Qué extraña, qué maravillosa es la realidad (o eso que desde Aristóteles llamamos realidad, aunque sigamos sin saber muy bien en qué consiste). En Mongolia, un chico de quince años se come una marmota cruda y muere al contraer la peste bubónica, una enfermedad que creíamos extinguida (no lo está, y parece ser que no hay cura conocida para el contagio). Y en España, un presidente del gobierno tiene que ir a mendigar la ayuda europea para evitar la quiebra inminente del país, y cuando regresa se hace aclamar por sus ministros y parlamentarios como si fuera un héroe de la Ilíada que ha derrotado a un enemigo muy superior frente a las murallas de Troya. Todo eso, que ha sucedido en ese territorio nebuloso que llamamos realidad (los casos de contagio de la peste bubónica están confirmados por la Organización Mundial de la Salud), son cosas que nos parecen tan asombrosamente irreales que nadie en su sano juicio las consideraría verosímiles, pero no tenemos más remedio que aceptarlas. Han sucedido. Son reales.

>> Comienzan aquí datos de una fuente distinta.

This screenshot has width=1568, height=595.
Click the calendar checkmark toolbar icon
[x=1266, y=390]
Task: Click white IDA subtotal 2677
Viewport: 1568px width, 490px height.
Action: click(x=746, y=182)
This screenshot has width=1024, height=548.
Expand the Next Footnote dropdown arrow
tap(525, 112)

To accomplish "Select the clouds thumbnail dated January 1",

Y además, hemos podido ver con nuestros propios ojos la recepción entre aplausos del gran héroe que volvía a casa después de haber conseguido una gran victoria a costa de los presupuestos europeos. Batman contra los Frugales. MisterProgress contra los mezquinos dogmas calvinistas de los pequeños burgueses que ahorran porque son tan siesos que no saben ni gastar su dinero. Y esa escena que parecía del No-Do de los años 50 -faltaban los obispos y faltaba la entrada bajo palio- se ha visto y se ha difundido, ya que un genio de la propaganda la quiso filmar para que nadie pudiera tener dudas de que hubiera ocurrido. Todos la hemos visto. Nadie puede ponerla en duda.

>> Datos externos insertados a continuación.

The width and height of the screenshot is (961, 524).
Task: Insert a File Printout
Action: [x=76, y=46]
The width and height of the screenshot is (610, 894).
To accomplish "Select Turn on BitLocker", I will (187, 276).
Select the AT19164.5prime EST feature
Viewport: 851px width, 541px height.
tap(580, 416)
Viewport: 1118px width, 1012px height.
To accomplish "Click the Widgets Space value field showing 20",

Es todo muy extraño, y más en medio de la pandemia que cada día borra los contornos entre lo que es real y lo que ya no sabemos si es falso o real o inventado o creíble. ¿Cuántos muertos han sido víctimas del coronavirus desde que empezamos a hacer vida más o menos normal después del confinamiento? ¿Cuántos enfermos están ingresados en la UCI? ¿Cuántos contagiados están hospitalizados y cuántos están en sus casas, más o menos confinados (si es que alguien los vigila, cosa más bien dudosa)? Nadie lo sabe. Vivimos sepultados por toneladas de informaciones y de cifras, pero no hay un solo dato fiable que nos pueda iluminar sobre estos hechos. O yo al menos no lo he encontrado, y miren que he rastreado en Google, donde se supone que se podrían encontrar todos estos datos si estuvieran disponibles. ¿Cuál es el nivel de virulencia de esta nueva oleada de contagios? ¿Cuántos muertos está produciendo? ¿Cuántos ingresos hospitalarios? ¿Cuántos casos en la UCI? Tenemos cifras aisladas, datos por comunidades o por ciudades -o por comarcas-, pero no hay datos globales que puedan dar una idea de lo que está ocurriendo en todo el país. Si existen, nadie los ha recopilado ni los ha analizado. Los datos que conocemos son los datos que se van acumulando desde que empezó la pandemia, es decir, los casi 29.000 muertos oficiales (que tampoco sabemos si son 29.000 o 40.000 o quizá muchos más). Y eso es todo. ¿Cuánta gente ha muerto por coronavirus desde que salimos del confinamiento? No lo sabemos.

Y todo eso está sucediendo cuando vivimos sepultados por toneladas de información y de datos y de notificaciones que supuestamente nos tienen al día de todo cuanto está sucediendo. Pero aun así, hay muchos aspectos de la realidad de los que no podemos estar del todo seguros. Y si los analizamos un poco, no sabemos si son realmente ciertos o si se trata de montajes programados por los expertos publicitarios que se empeñan en imponer un relato tergiversado de la realidad. Cada día nos llegan miles de tuits y de informaciones al móvil, cada día recibimos millones de datos que nos ponen al corriente de lo que sucede, pero hay aspectos trascendentales de la realidad que no sabemos muy bien si son reales o ficticios o si están manipulados. Por supuesto que hay cosas que todos sabemos que son reales, pero hay otras -demasiadas, y quizá las más importantes- que no sabemos con seguridad si lo son o no. Es como si un genio de la botella, como en la vieja historia de Aladino -o como el mago Próspero de La tempestad shakespeariana-, se aplicase a crear una realidad ficticia que nos hiciera pasar por real e incuestionable. Y todos la miramos asombrados. Y todos la aceptamos. Y todos nos sorprendemos de que las cosas -tan extrañas, tan inexplicables- sean en realidad así.